Records from a collection:
────────────────────────────────────────
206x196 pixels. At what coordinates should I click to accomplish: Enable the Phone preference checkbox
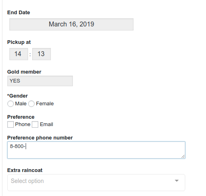coord(11,124)
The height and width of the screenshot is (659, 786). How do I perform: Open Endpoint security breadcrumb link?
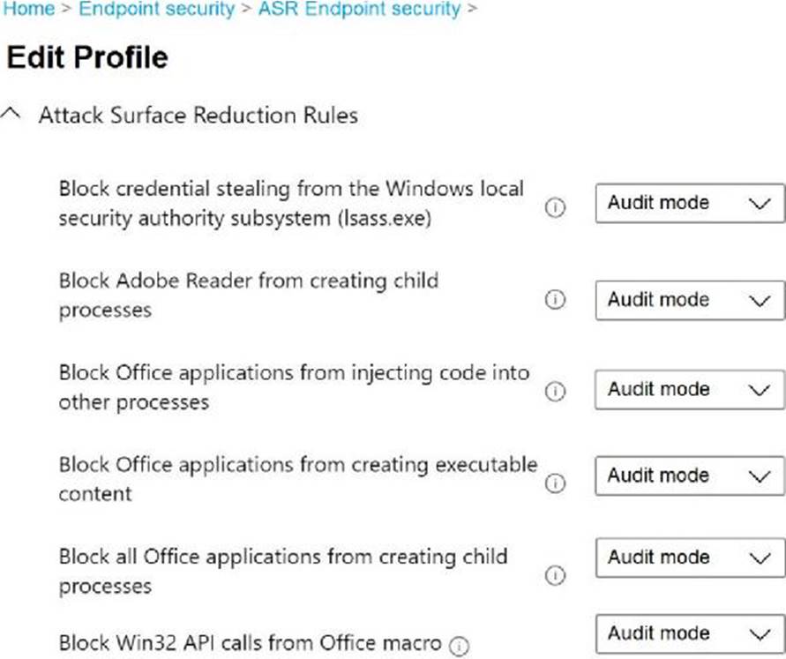pos(156,10)
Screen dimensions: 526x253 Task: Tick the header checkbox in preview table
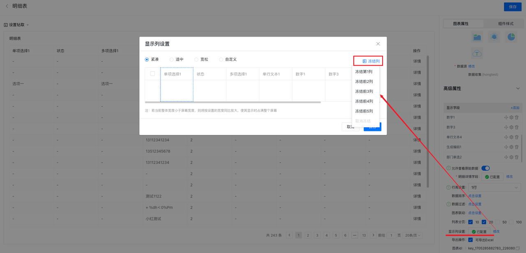(x=152, y=74)
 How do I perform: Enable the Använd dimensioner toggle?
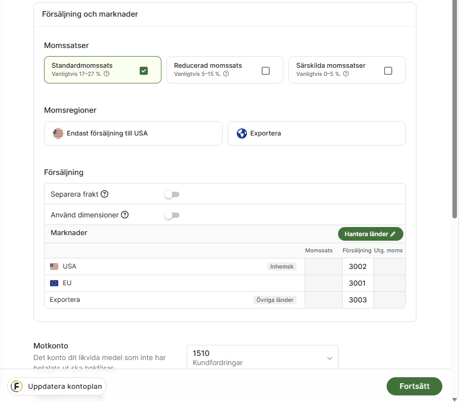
────────────────────────────────────────
* _What you need to do_:
What I need is every record written out exactly, minus the pictures.

* _Solution for this task_:
206x196 pixels. At what coordinates should I click to accomplish: Enable the Phone preference checkbox
coord(11,124)
The height and width of the screenshot is (659, 786). How do I perform: Open Endpoint security breadcrumb link?
pos(156,10)
Screen dimensions: 526x253 Task: Tick the header checkbox in preview table
(x=152, y=74)
 How do I perform: Enable the Använd dimensioner toggle?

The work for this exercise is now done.